The Freeman 50 is the brainchild of Edward Crawford (MBA '08, MGM '09), who says he was inspired to start the group after seeing the success that other schools had had with initiatives such as class agent programs.

"We have alumni who love Freeman and want to come back to New Orleans all the time, but they're not connected to the school," says Crawford. "I started talking to some recent alumni and people at the school about how to fix that, and the idea just grew from there."

Crawford says the mission of the group, which held its first meeting in March, is to improve the quality of the Freeman MBA brand, and since rankings are the most visible way to value an MBA program, it made sense for the group to focus its initial effort on improving the Freeman School's ranking.

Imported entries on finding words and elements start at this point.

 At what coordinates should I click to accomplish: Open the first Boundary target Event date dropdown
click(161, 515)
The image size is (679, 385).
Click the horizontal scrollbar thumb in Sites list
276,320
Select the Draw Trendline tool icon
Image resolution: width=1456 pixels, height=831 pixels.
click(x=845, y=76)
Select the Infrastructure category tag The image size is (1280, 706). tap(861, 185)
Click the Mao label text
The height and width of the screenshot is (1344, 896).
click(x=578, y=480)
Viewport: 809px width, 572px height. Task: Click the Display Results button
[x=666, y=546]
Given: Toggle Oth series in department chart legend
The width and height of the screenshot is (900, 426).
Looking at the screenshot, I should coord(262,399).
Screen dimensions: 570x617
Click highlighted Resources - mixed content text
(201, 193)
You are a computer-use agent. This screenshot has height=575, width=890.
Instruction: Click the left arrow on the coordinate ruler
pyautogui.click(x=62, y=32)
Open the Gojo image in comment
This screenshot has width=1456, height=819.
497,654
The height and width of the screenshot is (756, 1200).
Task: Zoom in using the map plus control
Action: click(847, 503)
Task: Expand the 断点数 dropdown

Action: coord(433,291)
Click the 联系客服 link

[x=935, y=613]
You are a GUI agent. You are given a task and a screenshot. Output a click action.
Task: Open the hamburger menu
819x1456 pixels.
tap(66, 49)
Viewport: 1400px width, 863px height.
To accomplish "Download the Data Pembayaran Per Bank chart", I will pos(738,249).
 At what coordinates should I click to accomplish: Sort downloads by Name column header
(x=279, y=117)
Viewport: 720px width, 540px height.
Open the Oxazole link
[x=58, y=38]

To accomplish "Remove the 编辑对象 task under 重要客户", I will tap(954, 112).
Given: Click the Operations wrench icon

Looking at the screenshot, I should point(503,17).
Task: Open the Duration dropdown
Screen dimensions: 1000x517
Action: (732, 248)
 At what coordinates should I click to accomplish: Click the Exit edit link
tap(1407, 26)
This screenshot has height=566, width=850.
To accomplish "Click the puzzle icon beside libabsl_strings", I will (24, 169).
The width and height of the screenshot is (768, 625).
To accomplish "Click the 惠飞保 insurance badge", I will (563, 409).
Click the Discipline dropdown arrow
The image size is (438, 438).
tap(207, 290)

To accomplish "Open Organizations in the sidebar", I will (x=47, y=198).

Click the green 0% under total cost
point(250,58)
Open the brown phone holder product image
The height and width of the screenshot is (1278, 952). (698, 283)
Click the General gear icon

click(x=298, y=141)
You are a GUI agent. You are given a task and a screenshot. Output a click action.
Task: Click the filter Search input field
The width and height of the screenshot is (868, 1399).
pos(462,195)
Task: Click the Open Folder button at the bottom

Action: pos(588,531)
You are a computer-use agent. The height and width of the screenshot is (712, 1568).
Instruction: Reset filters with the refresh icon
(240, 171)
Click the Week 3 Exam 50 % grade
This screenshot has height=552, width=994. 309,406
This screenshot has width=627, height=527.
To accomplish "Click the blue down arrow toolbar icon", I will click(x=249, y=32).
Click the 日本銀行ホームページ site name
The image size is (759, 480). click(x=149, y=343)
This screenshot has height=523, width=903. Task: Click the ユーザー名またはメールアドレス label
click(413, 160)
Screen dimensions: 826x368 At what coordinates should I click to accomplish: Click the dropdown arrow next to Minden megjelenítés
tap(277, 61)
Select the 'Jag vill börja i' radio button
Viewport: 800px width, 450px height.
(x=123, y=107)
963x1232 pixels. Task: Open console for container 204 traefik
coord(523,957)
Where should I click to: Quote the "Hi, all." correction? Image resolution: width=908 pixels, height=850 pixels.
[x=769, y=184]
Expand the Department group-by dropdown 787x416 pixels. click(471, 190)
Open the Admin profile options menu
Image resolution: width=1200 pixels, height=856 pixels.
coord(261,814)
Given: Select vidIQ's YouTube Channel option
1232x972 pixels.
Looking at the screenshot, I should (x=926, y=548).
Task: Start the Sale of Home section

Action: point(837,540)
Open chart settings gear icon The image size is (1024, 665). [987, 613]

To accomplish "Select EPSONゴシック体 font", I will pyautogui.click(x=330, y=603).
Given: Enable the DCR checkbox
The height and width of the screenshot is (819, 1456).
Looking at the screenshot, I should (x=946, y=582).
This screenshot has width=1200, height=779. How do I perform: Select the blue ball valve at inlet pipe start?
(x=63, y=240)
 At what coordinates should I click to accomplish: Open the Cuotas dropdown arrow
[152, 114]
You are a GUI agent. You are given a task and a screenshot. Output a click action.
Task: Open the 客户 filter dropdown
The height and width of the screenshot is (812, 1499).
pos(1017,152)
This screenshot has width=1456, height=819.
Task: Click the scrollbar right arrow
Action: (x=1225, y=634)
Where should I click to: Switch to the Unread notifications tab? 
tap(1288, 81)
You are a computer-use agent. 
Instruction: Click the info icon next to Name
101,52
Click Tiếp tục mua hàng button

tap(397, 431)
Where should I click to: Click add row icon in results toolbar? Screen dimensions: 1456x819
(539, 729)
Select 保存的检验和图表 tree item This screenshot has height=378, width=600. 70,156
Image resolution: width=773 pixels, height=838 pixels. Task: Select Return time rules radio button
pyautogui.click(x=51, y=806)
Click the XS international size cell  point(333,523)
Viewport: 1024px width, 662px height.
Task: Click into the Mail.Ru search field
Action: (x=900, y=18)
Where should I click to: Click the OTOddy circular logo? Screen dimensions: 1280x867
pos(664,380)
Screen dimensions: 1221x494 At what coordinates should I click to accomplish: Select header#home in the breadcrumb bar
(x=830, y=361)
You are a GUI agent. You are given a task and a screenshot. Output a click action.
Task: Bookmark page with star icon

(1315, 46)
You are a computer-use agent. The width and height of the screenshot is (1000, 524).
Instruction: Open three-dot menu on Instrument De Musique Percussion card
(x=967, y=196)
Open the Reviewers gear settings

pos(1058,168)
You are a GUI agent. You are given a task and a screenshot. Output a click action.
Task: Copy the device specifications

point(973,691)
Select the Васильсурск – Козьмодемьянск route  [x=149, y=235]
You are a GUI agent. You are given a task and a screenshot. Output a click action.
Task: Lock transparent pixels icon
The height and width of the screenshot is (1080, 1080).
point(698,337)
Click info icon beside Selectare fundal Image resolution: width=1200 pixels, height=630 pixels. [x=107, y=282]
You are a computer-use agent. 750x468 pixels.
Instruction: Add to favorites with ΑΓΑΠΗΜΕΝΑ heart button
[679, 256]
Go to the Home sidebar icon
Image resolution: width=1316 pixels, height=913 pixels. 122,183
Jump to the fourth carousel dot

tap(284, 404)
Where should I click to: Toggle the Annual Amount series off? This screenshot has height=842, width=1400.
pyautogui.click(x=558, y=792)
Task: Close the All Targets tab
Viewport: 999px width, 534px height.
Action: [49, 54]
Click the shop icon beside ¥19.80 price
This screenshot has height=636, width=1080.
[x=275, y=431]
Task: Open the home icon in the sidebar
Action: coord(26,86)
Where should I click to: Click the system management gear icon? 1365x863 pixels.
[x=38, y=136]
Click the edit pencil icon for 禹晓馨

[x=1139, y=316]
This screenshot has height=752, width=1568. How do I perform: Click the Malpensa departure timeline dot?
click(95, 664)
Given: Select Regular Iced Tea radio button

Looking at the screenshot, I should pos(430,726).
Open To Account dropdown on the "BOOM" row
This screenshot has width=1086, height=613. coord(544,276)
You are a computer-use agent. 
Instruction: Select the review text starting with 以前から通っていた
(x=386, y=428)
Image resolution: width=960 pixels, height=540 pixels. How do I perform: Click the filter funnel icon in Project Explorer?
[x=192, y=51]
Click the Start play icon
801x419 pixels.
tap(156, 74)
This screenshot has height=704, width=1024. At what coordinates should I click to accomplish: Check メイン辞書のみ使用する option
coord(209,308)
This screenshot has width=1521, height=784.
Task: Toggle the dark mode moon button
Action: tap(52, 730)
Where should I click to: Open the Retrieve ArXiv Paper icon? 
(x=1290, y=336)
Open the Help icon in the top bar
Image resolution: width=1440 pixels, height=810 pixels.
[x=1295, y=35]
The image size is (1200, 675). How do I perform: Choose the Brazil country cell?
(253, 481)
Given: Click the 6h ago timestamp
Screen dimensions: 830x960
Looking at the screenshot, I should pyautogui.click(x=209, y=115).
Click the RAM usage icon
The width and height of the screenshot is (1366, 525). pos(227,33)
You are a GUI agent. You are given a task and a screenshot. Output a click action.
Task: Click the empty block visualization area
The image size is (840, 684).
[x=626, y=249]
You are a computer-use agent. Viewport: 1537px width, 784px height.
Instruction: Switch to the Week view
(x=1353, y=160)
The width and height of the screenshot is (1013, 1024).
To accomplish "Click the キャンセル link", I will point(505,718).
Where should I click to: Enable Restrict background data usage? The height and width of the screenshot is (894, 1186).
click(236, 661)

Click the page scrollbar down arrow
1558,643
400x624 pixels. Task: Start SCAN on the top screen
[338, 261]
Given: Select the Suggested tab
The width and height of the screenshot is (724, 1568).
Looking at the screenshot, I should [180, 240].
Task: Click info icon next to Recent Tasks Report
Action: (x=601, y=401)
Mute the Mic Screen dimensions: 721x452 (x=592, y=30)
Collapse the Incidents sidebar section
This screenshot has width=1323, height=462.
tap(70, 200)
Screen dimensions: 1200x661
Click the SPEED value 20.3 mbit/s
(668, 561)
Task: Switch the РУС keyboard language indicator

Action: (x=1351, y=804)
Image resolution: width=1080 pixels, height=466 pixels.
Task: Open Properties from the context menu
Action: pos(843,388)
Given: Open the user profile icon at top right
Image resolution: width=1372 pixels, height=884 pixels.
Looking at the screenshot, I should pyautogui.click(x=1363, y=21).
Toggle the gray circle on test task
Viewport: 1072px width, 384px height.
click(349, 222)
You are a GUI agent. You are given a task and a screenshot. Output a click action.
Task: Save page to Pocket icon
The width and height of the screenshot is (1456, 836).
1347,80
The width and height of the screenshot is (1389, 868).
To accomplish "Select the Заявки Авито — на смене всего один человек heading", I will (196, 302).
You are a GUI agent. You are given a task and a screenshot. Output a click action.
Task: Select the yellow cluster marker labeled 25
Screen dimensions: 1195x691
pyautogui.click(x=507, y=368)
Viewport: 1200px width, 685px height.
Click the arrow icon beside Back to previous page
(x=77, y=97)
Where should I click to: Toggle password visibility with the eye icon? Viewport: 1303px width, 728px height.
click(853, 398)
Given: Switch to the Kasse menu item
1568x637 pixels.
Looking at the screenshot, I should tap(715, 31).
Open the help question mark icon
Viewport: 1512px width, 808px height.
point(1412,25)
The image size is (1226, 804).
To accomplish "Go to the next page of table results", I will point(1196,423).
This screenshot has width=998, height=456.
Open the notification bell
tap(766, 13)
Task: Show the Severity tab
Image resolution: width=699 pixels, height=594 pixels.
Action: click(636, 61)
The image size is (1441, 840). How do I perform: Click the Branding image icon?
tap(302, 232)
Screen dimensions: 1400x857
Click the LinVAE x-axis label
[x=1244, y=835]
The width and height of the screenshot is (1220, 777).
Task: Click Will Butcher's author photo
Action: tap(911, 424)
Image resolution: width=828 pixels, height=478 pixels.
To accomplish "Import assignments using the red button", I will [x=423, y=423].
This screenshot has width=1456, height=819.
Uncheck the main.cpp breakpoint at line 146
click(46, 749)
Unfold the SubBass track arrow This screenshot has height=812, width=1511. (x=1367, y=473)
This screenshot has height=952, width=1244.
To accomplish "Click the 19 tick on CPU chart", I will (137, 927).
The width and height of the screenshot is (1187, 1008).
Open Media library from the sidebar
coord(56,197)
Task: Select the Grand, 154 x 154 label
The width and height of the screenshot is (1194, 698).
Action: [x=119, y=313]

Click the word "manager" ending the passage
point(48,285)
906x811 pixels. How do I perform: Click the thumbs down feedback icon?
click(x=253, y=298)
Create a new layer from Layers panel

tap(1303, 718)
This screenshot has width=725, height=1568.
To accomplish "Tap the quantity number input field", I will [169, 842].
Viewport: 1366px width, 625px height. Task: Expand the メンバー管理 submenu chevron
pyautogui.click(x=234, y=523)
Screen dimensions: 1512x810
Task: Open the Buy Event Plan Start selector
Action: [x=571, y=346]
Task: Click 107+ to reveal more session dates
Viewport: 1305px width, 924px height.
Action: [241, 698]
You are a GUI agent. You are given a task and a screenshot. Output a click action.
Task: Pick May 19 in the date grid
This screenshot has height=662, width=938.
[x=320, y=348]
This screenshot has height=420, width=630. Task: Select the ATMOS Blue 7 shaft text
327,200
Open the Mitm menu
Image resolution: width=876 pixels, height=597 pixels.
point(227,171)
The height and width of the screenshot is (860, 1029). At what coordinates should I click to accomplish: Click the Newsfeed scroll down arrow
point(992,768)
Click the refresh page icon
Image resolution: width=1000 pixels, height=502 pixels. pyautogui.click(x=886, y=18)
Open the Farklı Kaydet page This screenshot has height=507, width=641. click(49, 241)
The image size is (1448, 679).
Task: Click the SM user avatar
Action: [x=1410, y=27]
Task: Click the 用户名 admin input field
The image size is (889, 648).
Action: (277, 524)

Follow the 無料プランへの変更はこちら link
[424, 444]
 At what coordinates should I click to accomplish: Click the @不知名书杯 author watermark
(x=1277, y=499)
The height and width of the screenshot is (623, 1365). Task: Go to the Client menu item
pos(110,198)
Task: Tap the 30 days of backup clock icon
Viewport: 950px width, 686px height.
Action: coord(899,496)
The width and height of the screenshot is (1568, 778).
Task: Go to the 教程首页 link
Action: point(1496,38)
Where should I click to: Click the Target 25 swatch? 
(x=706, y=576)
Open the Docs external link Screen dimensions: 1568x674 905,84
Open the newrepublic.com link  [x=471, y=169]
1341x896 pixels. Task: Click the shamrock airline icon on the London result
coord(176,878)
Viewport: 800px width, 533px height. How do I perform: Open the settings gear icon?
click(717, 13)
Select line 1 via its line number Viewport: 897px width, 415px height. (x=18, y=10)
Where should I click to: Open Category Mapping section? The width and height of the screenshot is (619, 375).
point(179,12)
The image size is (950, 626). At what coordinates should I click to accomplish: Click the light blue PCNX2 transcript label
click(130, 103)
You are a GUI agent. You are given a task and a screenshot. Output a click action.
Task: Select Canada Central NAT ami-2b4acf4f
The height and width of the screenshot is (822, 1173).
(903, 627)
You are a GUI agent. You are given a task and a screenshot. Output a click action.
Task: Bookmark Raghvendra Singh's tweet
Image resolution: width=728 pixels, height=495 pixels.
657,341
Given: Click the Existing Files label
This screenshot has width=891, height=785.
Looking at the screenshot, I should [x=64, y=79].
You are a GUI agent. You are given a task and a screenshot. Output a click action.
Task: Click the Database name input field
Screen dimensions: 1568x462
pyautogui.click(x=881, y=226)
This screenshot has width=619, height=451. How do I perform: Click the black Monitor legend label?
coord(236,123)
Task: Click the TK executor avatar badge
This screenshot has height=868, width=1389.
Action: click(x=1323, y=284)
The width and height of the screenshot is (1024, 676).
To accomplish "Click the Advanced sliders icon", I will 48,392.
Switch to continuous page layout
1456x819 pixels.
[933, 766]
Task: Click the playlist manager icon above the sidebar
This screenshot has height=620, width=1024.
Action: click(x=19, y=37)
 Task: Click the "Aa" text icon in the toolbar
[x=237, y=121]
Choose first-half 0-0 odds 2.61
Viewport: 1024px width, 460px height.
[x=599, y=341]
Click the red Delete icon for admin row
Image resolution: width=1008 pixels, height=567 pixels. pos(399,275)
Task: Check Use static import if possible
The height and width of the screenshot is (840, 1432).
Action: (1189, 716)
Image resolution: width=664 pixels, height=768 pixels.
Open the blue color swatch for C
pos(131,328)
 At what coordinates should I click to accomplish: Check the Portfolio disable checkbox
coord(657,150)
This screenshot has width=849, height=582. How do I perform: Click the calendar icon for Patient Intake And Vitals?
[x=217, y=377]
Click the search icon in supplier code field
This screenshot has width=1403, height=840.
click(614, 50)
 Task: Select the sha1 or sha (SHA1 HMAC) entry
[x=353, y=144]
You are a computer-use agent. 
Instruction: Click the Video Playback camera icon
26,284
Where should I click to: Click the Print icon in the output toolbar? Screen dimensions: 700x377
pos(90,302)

The Freeman 50's first initiative is to launch a class agent program to maintain connectivity with MBA alumni and improve the percentage of alumni giving, a significant factor in national rankings. The idea behind the program is to assign two alumni from each MBA class to help maintain contact information for the class and keep track of how many members of the class have made a donation. By leveraging the close relationships that exist within each class, Crawford says the Freeman 50 can help the school build closer ties with alumni and, ultimately, increase the percentage of alumni supporting the school.

"The way giving works is through classes and programs," Crawford says. "It's about relationships-‘I know these people and I want to donate to my class and have my class have some ownership.'"

At the class of 2009 graduation dinner at Muriel's in May, Freeman 50 members Porter Nolan (MBA '08) and Emily Mitchell (MBA '07) spoke to graduating students about the group and got the members of the class to sign pledge cards agreeing to give a fixed amount to Freeman for each of the first five years following their graduation, the first time Freeman graduates had ever made such a commitment.

Crawford says the Freeman 50 also hopes to work with the Career Management Center to bring more recruiters to campus and to create a scholarship fund to attract more top-quality candidates to the MBA program.

The Freeman 50 currently includes five alumni from the class of 2007 and five from 2008, with members representing organizations including UBS, TXU, Shell, the Idea Village, Ernst & Young, JP Morgan and Goldman Sachs. Crawford says the goal is to add five new members from each subsequent MBA class based on nominations from students and recommendations from the Career Management Center.

"I think we really hit the ground running with this effort," Crawford says. "We don't pretend we're going to do a lot of things or raise a ton of money. We're going to focus on a few small initiatives and try to maintain connectivity between the school and alumni because, ultimately, that connection is more important than any donation."